- **Task objective**:
All of the data below should be printed again word for word, pictures excluded.

[Collected data]
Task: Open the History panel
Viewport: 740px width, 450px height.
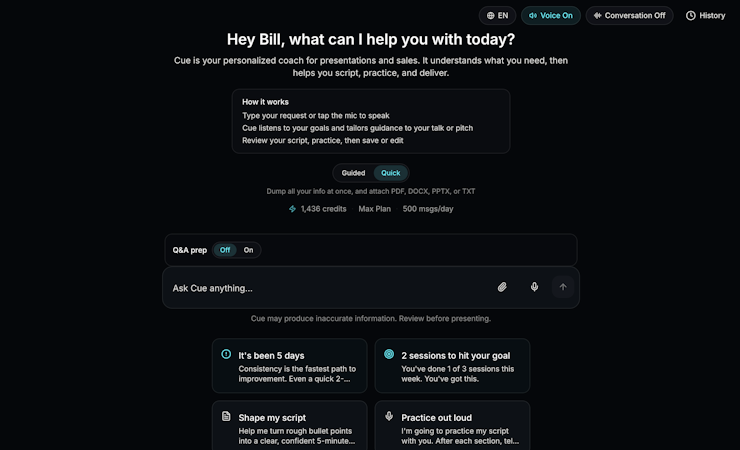Action: (x=706, y=16)
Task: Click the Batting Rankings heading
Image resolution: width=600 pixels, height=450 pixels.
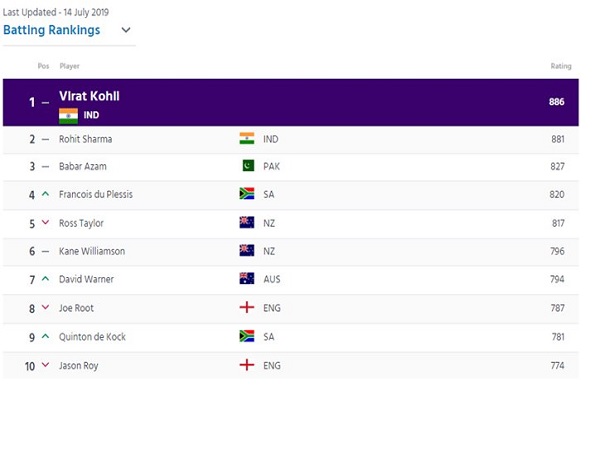Action: pyautogui.click(x=52, y=30)
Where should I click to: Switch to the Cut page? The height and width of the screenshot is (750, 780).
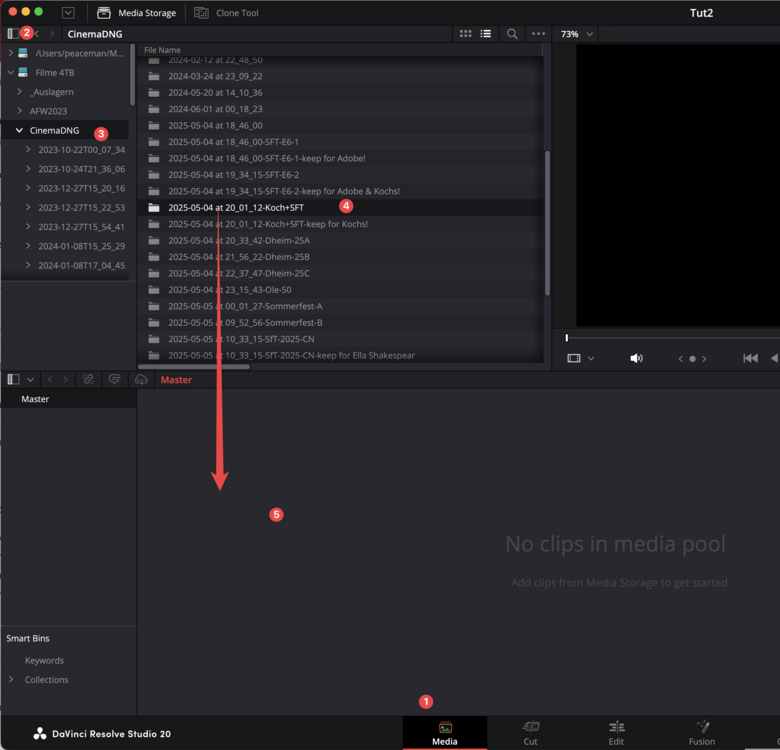(x=530, y=733)
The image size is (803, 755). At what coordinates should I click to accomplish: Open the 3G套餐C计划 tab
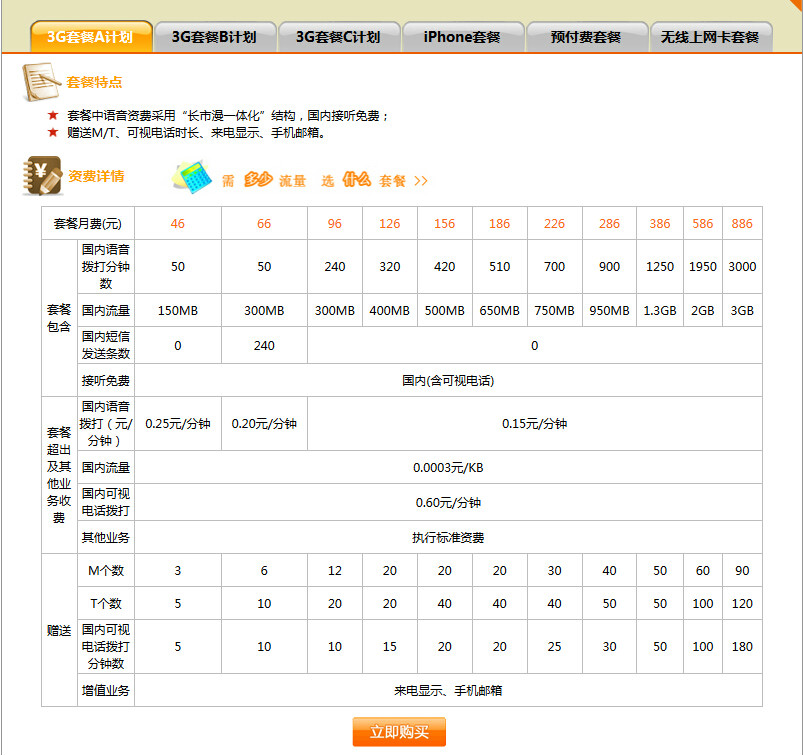pos(339,35)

- **Answer below**:
Task: Open the History panel
Viewport: 740px width, 450px height.
Action: (x=706, y=16)
Task: Click the Batting Rankings heading
Image resolution: width=600 pixels, height=450 pixels.
Action: pyautogui.click(x=52, y=30)
Where should I click to: Switch to the Cut page? The height and width of the screenshot is (750, 780).
(x=530, y=733)
The image size is (803, 755). At what coordinates should I click to accomplish: Open the 3G套餐C计划 tab
pos(339,35)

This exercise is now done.